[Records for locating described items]
┏━━
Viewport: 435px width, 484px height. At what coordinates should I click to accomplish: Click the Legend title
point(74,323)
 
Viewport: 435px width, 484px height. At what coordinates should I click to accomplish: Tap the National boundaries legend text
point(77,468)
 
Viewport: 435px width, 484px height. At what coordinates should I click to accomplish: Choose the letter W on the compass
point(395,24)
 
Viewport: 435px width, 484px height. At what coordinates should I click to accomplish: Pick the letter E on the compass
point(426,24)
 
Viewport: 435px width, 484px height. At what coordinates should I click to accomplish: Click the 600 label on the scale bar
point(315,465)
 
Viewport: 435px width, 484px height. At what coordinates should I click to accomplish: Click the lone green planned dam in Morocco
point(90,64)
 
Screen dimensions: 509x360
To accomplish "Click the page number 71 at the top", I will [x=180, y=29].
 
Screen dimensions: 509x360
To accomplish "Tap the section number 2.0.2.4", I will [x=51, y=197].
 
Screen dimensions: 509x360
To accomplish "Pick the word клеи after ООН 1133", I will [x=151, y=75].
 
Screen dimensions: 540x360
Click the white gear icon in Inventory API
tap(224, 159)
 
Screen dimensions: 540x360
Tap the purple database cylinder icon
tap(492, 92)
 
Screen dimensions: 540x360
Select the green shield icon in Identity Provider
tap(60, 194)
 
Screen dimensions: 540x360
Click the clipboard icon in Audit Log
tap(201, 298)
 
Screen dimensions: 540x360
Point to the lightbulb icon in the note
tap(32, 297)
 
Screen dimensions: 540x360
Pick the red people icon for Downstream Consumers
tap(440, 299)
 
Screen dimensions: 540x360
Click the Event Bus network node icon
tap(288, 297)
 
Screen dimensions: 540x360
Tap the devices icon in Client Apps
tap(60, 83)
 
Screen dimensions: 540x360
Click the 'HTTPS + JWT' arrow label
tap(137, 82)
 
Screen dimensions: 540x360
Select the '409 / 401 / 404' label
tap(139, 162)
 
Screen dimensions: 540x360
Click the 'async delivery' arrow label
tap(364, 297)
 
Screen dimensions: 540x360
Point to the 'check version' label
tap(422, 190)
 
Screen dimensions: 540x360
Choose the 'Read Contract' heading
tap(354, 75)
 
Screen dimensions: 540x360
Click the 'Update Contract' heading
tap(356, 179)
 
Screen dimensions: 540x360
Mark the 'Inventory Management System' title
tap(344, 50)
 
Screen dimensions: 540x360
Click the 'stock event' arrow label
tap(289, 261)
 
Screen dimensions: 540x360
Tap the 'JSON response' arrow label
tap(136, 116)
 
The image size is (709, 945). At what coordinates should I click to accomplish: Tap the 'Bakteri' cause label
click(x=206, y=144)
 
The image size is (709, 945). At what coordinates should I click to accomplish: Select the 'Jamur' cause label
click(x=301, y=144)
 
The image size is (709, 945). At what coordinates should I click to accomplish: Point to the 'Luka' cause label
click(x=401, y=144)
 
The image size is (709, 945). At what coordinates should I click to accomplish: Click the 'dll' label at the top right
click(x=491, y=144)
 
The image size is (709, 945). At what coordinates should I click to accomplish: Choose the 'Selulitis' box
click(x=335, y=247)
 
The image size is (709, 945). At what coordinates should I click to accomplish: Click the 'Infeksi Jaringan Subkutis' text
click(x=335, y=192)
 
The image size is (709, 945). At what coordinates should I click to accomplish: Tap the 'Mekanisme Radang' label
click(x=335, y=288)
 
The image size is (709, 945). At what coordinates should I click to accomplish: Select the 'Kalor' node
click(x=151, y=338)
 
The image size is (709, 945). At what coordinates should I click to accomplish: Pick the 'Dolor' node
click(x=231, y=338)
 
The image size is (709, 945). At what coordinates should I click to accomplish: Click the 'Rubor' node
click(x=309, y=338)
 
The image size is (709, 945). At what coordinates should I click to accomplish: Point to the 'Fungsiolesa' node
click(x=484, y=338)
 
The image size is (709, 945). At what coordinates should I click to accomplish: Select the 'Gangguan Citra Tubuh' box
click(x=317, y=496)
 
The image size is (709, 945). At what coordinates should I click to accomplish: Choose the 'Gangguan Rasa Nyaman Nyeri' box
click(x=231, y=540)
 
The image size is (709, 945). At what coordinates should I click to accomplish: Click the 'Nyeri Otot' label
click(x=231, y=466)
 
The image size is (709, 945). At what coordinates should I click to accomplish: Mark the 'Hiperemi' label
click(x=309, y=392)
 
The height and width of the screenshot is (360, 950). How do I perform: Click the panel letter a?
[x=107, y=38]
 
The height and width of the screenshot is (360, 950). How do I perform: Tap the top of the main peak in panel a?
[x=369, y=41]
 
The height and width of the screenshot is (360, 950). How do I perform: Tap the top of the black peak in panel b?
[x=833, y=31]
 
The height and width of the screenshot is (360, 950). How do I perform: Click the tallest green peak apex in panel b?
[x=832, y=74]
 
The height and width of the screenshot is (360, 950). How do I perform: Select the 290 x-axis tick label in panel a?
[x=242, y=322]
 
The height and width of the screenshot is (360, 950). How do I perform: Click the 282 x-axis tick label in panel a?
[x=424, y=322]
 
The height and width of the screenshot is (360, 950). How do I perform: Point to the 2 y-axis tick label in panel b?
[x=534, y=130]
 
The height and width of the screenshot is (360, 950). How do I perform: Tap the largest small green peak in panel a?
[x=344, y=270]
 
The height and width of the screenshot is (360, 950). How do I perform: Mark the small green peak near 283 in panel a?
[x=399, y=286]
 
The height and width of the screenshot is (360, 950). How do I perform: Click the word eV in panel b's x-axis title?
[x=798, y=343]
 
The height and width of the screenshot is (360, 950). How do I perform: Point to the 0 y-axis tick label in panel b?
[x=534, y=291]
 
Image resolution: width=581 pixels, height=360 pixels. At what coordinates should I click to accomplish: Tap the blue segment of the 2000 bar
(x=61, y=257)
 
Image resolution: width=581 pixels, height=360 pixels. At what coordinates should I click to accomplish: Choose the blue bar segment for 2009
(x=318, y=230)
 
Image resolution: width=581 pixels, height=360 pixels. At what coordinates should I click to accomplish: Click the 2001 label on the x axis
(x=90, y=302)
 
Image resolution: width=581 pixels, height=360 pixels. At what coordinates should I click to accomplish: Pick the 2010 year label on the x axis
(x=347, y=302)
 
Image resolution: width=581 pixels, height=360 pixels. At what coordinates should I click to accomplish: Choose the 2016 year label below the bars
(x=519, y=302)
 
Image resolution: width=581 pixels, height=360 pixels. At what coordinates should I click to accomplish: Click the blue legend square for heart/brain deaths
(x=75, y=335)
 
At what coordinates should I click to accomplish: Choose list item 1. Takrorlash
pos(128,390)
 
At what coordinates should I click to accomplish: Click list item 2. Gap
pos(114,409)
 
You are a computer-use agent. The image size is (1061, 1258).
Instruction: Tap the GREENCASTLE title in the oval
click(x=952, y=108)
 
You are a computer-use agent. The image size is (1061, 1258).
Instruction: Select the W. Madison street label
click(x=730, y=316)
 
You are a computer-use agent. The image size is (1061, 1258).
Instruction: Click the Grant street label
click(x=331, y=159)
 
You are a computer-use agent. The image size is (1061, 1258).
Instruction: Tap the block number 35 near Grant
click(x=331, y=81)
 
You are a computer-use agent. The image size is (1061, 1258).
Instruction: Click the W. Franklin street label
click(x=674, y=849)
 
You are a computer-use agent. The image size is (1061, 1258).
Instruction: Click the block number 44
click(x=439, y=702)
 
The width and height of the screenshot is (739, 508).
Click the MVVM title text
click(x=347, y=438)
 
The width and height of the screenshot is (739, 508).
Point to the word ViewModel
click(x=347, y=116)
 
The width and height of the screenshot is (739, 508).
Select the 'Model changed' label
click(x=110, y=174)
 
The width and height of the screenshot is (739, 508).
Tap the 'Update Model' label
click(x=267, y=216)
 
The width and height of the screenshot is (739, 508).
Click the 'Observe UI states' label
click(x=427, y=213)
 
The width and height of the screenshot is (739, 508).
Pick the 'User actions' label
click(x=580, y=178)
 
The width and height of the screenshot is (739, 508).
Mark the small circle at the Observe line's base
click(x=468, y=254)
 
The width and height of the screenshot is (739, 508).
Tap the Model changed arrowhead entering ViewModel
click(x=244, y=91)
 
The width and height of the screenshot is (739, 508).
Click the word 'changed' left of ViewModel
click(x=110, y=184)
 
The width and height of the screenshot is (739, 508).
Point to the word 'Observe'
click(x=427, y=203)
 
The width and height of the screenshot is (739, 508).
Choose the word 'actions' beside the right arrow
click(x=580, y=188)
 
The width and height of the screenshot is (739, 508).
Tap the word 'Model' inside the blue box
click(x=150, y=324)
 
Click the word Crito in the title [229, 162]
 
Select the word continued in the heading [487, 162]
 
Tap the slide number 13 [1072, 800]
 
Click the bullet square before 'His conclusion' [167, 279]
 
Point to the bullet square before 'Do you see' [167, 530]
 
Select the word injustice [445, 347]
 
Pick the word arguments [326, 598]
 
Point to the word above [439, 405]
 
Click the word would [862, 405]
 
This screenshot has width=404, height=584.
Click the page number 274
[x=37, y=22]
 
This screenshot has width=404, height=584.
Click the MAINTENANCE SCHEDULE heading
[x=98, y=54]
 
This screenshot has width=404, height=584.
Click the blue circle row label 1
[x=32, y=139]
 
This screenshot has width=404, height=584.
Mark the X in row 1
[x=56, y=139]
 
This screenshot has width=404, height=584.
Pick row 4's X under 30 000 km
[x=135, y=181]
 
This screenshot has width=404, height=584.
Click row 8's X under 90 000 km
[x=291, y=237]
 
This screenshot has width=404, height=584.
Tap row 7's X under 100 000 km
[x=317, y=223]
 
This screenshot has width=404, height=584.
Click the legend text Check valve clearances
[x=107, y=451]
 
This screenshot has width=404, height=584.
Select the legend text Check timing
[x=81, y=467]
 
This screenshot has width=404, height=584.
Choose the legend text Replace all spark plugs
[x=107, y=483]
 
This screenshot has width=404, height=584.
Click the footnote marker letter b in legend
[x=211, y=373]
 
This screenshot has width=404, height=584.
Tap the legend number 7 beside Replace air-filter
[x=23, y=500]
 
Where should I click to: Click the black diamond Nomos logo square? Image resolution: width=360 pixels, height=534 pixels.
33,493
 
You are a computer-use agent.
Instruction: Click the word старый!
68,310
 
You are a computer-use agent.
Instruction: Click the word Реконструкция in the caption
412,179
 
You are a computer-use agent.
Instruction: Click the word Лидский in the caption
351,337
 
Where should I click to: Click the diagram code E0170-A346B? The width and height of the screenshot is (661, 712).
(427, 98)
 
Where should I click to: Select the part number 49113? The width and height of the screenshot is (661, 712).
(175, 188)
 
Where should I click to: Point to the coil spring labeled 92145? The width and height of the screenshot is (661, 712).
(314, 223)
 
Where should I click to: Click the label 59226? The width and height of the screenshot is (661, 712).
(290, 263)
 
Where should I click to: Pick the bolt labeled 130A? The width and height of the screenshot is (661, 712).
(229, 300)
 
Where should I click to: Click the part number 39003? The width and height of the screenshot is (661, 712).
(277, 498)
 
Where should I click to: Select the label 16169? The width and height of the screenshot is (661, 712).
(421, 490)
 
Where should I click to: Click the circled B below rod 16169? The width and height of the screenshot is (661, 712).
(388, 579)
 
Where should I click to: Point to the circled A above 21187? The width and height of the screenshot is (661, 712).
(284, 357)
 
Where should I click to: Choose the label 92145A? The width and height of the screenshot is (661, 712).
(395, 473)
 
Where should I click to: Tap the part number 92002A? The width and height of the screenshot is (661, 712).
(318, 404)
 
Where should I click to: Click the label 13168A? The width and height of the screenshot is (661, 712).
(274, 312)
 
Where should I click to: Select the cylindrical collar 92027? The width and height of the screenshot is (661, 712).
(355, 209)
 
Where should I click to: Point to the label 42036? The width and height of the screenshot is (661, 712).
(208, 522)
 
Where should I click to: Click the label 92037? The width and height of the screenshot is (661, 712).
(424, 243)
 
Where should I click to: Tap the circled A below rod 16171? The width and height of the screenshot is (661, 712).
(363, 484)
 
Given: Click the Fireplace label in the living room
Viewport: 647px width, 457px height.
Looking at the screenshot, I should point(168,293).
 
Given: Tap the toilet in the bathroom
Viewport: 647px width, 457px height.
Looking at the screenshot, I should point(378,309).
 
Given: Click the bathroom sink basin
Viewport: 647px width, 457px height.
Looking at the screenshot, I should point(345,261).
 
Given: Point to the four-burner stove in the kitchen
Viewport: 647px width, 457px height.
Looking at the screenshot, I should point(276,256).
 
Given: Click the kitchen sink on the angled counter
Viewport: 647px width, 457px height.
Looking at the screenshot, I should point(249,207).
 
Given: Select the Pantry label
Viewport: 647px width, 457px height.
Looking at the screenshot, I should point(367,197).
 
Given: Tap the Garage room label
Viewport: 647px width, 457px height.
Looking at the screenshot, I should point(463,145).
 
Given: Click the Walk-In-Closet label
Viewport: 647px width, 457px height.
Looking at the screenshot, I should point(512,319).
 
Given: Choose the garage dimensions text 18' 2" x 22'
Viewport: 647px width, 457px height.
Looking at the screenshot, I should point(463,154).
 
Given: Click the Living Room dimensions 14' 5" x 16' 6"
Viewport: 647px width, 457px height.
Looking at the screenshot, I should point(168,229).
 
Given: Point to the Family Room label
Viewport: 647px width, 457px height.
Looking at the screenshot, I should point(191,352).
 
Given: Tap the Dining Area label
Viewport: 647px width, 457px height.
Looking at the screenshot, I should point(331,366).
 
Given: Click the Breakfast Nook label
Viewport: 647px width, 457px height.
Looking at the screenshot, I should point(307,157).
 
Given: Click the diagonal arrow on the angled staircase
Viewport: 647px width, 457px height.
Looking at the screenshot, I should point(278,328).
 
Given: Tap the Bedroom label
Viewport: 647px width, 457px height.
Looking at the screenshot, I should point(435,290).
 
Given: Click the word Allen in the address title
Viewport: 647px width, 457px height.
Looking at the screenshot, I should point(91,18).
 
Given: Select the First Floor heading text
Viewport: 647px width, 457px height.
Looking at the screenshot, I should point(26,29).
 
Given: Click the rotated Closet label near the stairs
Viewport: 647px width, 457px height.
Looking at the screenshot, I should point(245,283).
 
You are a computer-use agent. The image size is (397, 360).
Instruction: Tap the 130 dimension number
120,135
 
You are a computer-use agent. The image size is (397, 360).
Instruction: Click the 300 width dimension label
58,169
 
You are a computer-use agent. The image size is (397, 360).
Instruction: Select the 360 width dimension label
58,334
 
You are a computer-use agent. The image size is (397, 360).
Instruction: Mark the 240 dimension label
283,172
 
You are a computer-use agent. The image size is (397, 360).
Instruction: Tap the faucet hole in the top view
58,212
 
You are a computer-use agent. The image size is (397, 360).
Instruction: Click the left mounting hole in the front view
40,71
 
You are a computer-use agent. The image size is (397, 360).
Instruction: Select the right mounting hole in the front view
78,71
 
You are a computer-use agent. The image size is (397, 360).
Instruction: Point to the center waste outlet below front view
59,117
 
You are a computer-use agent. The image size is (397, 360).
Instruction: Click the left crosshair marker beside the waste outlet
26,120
┗━━
**CHALLENGE**
Copy out the lines above, starting from the first one and ending with the line that contains "point(395,24)". Include both of those lines.

**WRITTEN REPLY**
Viewport: 435px width, 484px height. At what coordinates should I click to accomplish: Click the Legend title
point(74,323)
 
Viewport: 435px width, 484px height. At what coordinates should I click to accomplish: Tap the National boundaries legend text
point(77,468)
 
Viewport: 435px width, 484px height. At what coordinates should I click to accomplish: Choose the letter W on the compass
point(395,24)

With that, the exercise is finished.